Mit kryptographischen Methoden kann dabei sowohl die Identität des Benutzers gegenüber dem System als auch umgekehrt die Identität des Systems gegenüber dem Benutzer eindeutig verifiziert werden. Damit laufen die genannten Angriffsmethoden ins Leere.
Fazit
MFA bietet einen verbesserten Schutz von Benutzerkonten vor eingekauften Zugangsdaten, Credential Stuffing oder dem Ausprobieren von Kennwörtern. Der Autor widerspricht jedoch der weitverbreiteten Meinung, dass MFA grundsätzlich vor der Kompromittierung eines Accounts schützt. Hierbei wird insbesondere der Angriffsvektor durch Social Engineering übersehen.
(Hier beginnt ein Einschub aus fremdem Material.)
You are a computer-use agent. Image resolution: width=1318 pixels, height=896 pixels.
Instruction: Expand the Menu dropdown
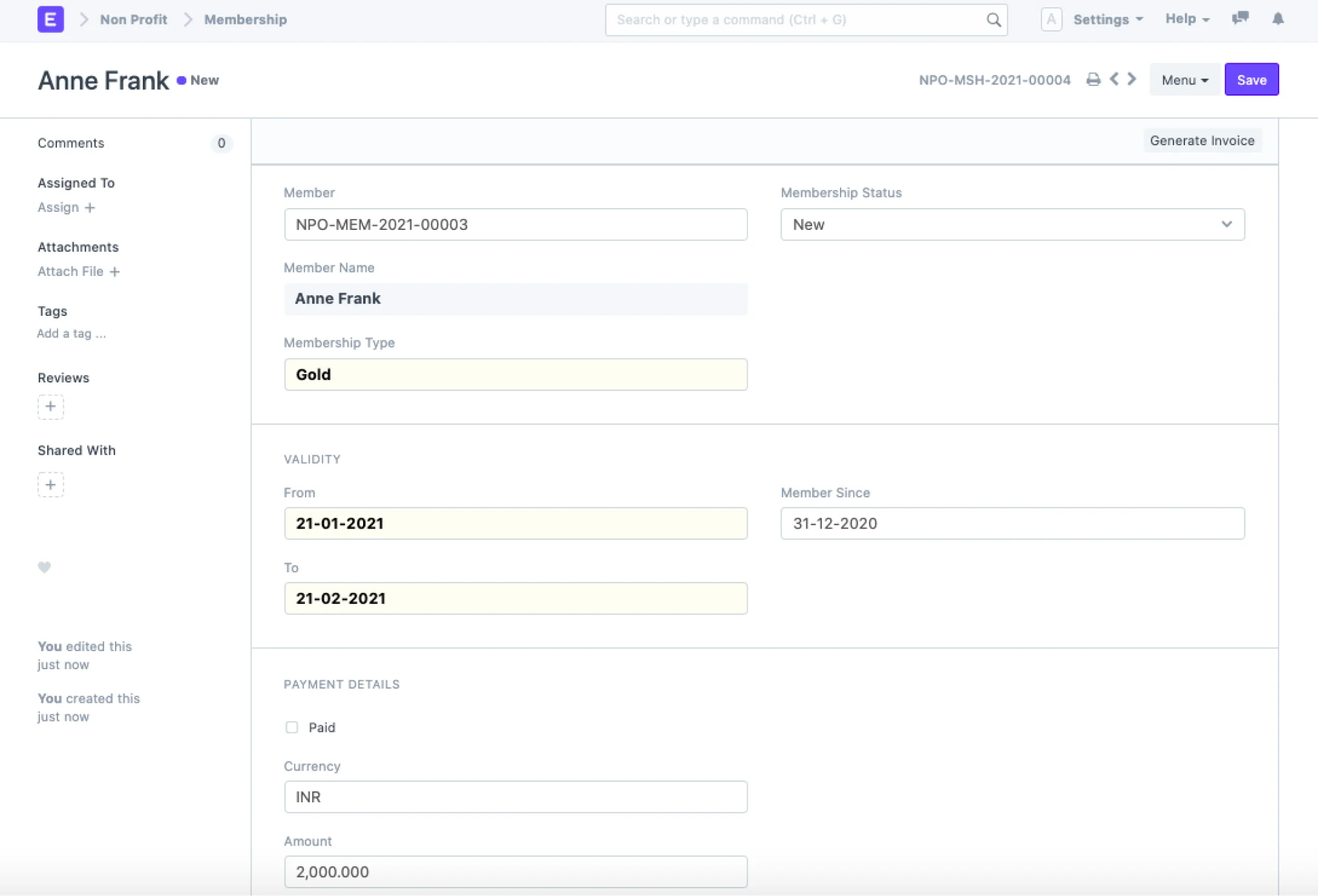[1184, 79]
Darüber hinaus sollten Unternehmen ihre Angriffsfläche so gering wie möglich halten und sowohl organisatorische als auch technische Maßnahmen zum Schutz umsetzen.
Die korrekten technischen Umsetzungen sind hier maßgeblich. Zu diesen zählt insbesondere der Umstieg auf sicherere Verfahren über FIDO2-konforme Implementierungen.